▶ **Material for the task**:
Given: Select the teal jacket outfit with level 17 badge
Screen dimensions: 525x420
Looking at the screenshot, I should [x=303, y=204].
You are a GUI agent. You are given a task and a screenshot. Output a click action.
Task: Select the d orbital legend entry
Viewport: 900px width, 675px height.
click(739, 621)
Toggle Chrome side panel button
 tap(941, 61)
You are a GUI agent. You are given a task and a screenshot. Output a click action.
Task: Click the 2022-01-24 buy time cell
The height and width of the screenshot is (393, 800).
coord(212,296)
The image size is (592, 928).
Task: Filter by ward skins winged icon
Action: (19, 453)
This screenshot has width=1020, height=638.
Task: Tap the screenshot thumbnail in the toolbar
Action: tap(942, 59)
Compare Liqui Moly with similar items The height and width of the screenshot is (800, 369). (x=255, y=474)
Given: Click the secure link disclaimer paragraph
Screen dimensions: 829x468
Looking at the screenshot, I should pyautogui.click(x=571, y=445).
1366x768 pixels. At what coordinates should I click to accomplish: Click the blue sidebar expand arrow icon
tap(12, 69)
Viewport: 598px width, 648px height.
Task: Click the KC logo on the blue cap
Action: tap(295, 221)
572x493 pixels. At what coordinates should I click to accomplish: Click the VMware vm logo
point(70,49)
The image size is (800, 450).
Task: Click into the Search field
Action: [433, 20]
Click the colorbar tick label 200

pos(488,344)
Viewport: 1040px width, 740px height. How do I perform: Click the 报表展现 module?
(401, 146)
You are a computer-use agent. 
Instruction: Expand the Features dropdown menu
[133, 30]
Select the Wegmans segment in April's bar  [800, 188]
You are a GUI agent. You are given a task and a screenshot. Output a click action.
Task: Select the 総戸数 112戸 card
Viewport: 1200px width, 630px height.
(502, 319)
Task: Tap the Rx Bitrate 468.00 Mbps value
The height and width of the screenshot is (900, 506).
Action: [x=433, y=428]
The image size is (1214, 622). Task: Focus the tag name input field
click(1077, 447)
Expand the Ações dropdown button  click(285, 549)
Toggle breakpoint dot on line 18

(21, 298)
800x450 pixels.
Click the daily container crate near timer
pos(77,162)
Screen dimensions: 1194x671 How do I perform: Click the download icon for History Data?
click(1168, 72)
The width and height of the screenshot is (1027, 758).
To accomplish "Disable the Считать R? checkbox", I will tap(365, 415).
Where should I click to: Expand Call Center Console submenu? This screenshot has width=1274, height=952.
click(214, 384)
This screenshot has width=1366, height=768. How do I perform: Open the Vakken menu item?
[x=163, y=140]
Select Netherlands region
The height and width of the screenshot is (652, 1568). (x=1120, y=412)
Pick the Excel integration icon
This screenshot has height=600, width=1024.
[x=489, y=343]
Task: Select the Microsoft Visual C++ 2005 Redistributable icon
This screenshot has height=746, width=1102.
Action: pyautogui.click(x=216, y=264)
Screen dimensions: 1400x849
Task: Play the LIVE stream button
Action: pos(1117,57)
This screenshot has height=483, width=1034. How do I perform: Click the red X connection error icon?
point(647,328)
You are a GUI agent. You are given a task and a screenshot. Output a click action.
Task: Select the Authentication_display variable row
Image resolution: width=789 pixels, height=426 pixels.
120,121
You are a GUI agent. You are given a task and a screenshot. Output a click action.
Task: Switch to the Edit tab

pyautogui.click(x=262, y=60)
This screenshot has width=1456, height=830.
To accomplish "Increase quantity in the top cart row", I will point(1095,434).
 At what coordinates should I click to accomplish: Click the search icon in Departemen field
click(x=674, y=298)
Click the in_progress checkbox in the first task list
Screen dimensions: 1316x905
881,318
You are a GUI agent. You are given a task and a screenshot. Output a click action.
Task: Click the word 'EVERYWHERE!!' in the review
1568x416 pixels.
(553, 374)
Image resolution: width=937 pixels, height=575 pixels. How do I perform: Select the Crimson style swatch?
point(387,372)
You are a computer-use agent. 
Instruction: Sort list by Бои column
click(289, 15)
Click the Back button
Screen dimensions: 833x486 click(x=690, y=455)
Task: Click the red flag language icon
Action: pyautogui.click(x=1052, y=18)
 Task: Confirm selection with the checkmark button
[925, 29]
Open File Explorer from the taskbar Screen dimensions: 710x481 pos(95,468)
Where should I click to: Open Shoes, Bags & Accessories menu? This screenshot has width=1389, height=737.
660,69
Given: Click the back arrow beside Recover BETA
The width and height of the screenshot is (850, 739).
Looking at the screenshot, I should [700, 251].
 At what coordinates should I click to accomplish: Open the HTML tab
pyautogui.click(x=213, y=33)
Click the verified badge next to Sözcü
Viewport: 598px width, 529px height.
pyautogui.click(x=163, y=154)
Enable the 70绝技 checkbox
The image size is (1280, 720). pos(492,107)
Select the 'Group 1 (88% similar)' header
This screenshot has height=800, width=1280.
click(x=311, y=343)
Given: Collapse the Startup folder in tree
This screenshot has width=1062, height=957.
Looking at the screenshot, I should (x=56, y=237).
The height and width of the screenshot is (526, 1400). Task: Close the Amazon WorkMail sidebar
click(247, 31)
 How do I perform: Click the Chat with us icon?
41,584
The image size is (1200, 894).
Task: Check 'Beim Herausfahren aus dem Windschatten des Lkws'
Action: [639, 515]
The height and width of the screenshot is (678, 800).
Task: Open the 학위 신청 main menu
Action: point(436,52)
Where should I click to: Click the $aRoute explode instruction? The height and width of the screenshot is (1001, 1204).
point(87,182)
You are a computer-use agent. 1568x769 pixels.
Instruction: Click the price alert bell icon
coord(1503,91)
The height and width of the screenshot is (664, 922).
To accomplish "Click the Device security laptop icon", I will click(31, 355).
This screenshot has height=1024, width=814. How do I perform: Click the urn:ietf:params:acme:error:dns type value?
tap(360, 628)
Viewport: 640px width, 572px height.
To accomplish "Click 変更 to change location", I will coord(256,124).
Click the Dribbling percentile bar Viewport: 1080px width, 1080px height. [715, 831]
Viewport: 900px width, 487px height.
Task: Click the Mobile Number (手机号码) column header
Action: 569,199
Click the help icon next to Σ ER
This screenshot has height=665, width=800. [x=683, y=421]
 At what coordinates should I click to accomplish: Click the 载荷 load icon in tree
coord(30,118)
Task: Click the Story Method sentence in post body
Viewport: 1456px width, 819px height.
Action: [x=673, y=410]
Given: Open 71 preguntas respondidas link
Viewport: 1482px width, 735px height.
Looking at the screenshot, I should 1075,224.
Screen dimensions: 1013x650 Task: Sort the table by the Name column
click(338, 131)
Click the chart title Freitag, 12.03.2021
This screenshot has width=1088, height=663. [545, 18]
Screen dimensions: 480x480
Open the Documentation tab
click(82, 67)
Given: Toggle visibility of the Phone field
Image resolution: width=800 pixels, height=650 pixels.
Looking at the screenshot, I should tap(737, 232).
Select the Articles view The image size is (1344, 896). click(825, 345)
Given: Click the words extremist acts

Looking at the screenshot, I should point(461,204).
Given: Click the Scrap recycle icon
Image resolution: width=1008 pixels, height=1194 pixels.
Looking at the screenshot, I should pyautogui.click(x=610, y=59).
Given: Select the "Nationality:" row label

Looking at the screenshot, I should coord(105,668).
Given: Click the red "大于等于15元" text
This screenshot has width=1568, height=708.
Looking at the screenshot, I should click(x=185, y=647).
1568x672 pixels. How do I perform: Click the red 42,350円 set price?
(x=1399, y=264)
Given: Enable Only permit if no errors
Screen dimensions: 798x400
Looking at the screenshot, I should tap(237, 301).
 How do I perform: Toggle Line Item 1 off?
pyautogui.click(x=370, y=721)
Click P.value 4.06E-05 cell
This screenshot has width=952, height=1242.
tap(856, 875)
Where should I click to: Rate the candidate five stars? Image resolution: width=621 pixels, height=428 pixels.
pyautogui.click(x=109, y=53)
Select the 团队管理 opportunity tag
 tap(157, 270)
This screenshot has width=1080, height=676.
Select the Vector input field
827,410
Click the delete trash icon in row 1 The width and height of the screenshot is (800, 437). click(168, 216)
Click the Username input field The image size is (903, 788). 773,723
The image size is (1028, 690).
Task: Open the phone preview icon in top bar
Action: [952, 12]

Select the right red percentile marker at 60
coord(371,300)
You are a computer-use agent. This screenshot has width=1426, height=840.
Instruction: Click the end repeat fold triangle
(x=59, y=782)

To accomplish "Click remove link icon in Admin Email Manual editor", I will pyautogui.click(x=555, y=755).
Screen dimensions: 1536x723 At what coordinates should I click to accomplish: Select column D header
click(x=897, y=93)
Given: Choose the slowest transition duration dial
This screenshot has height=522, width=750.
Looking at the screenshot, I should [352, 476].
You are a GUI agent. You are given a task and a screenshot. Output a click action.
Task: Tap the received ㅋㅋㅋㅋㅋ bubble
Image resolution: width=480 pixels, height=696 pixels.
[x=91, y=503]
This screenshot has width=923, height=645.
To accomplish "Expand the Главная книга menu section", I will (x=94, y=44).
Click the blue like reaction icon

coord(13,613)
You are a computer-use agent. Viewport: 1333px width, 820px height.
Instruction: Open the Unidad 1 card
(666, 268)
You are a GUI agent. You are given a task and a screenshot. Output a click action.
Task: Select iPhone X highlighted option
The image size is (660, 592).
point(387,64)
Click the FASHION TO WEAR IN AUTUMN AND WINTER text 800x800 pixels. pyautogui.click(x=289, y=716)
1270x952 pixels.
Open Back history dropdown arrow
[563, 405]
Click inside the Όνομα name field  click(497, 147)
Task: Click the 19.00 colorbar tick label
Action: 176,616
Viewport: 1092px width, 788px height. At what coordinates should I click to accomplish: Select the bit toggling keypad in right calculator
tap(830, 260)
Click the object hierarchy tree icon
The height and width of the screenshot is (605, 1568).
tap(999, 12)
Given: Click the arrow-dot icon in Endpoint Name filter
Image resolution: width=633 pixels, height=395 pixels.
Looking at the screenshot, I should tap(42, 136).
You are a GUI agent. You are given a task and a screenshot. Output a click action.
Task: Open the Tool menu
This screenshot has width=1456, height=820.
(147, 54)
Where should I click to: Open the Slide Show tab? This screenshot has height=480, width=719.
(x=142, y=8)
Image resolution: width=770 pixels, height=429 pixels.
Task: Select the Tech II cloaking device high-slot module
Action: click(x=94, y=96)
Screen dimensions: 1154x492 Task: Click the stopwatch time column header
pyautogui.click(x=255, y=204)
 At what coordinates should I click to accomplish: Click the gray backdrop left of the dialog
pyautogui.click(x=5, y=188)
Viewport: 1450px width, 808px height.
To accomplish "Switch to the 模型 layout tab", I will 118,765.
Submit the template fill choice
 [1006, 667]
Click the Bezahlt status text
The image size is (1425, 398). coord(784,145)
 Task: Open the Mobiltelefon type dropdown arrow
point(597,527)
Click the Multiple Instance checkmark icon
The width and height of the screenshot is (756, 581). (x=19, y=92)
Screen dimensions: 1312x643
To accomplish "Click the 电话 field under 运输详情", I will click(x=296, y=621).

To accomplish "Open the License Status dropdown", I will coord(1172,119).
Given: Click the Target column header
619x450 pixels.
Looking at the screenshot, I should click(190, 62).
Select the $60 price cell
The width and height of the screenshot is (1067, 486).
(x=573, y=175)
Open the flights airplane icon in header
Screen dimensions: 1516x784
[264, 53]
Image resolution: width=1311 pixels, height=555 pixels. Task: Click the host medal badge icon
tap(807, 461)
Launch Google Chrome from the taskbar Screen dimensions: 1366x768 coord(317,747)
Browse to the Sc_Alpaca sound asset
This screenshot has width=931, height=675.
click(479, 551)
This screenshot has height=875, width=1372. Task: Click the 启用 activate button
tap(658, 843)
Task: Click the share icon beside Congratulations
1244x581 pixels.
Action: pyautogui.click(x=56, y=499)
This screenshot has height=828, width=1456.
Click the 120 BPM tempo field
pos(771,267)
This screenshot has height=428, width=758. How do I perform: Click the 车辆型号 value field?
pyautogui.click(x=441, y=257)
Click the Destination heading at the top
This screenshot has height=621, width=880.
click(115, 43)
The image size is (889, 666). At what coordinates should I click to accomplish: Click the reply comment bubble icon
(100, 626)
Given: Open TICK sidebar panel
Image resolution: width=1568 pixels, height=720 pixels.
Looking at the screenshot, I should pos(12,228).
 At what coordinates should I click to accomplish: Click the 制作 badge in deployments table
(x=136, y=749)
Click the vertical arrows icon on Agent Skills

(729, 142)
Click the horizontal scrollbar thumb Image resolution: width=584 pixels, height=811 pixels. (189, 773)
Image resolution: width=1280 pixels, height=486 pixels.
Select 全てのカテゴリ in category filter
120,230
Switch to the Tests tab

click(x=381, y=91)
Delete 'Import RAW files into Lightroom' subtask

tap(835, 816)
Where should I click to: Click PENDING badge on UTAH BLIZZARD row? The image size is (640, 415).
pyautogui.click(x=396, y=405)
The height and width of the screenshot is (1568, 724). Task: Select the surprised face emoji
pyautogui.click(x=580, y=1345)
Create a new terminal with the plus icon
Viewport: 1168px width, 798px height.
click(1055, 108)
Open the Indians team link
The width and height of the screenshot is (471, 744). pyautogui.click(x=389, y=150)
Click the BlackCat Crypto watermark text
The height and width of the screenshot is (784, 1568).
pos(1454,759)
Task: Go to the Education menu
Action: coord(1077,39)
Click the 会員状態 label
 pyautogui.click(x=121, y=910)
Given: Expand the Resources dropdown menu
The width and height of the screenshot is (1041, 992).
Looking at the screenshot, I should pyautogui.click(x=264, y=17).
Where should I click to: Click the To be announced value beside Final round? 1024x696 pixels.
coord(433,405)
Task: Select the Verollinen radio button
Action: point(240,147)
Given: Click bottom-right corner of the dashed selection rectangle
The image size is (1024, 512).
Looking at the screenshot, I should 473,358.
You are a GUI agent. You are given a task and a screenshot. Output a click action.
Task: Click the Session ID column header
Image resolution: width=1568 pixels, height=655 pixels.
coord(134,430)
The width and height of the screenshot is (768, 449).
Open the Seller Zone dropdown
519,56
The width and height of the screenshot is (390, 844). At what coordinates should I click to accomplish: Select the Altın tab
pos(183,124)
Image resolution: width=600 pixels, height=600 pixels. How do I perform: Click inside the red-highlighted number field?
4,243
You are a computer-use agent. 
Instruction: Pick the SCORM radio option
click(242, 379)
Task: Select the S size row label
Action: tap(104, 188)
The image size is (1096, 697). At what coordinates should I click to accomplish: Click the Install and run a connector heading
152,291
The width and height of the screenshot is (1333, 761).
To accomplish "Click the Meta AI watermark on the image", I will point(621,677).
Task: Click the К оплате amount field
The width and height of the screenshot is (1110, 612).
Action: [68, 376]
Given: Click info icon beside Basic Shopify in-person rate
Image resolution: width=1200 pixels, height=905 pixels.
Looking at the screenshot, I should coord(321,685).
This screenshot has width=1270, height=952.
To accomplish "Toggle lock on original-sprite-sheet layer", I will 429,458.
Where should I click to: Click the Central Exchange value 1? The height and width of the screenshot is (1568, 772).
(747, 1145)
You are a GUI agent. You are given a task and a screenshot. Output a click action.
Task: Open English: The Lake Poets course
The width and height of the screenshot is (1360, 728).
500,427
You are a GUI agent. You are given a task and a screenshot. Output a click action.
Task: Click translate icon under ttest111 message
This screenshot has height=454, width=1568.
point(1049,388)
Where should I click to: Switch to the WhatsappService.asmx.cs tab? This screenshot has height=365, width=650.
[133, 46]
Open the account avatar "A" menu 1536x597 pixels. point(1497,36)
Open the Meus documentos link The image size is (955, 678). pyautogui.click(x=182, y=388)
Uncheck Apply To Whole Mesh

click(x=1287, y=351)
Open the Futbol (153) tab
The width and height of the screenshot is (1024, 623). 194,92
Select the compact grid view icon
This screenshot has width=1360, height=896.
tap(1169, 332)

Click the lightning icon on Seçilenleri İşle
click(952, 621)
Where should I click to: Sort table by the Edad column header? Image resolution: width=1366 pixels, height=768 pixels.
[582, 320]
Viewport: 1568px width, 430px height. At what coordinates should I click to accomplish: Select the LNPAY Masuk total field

▶ **Task statement**:
Word for word, restate the lines of the data above that fall between the line holding "Viewport: 598px width, 529px height." and the line holding "Given: Open 71 preguntas respondidas link", inclusive, and no other lines.

▶ **Solved problem**:
Viewport: 598px width, 529px height.
pyautogui.click(x=163, y=154)
Enable the 70绝技 checkbox
The image size is (1280, 720). pos(492,107)
Select the 'Group 1 (88% similar)' header
This screenshot has height=800, width=1280.
click(x=311, y=343)
Given: Collapse the Startup folder in tree
This screenshot has width=1062, height=957.
Looking at the screenshot, I should (x=56, y=237).
The height and width of the screenshot is (526, 1400). Task: Close the Amazon WorkMail sidebar
click(247, 31)
 How do I perform: Click the Chat with us icon?
41,584
The image size is (1200, 894).
Task: Check 'Beim Herausfahren aus dem Windschatten des Lkws'
Action: [639, 515]
The height and width of the screenshot is (678, 800).
Task: Open the 학위 신청 main menu
Action: point(436,52)
Where should I click to: Click the $aRoute explode instruction? The height and width of the screenshot is (1001, 1204).
point(87,182)
You are a computer-use agent. 1568x769 pixels.
Instruction: Click the price alert bell icon
coord(1503,91)
The height and width of the screenshot is (664, 922).
To accomplish "Click the Device security laptop icon", I will click(31, 355).
This screenshot has height=1024, width=814. How do I perform: Click the urn:ietf:params:acme:error:dns type value?
tap(360, 628)
Viewport: 640px width, 572px height.
To accomplish "Click 変更 to change location", I will coord(256,124).
Click the Dribbling percentile bar Viewport: 1080px width, 1080px height. [715, 831]
Viewport: 900px width, 487px height.
Task: Click the Mobile Number (手机号码) column header
Action: 569,199
Click the help icon next to Σ ER
This screenshot has height=665, width=800. [x=683, y=421]
 At what coordinates should I click to accomplish: Click the 载荷 load icon in tree
coord(30,118)
Task: Click the Story Method sentence in post body
Viewport: 1456px width, 819px height.
Action: [x=673, y=410]
Given: Open 71 preguntas respondidas link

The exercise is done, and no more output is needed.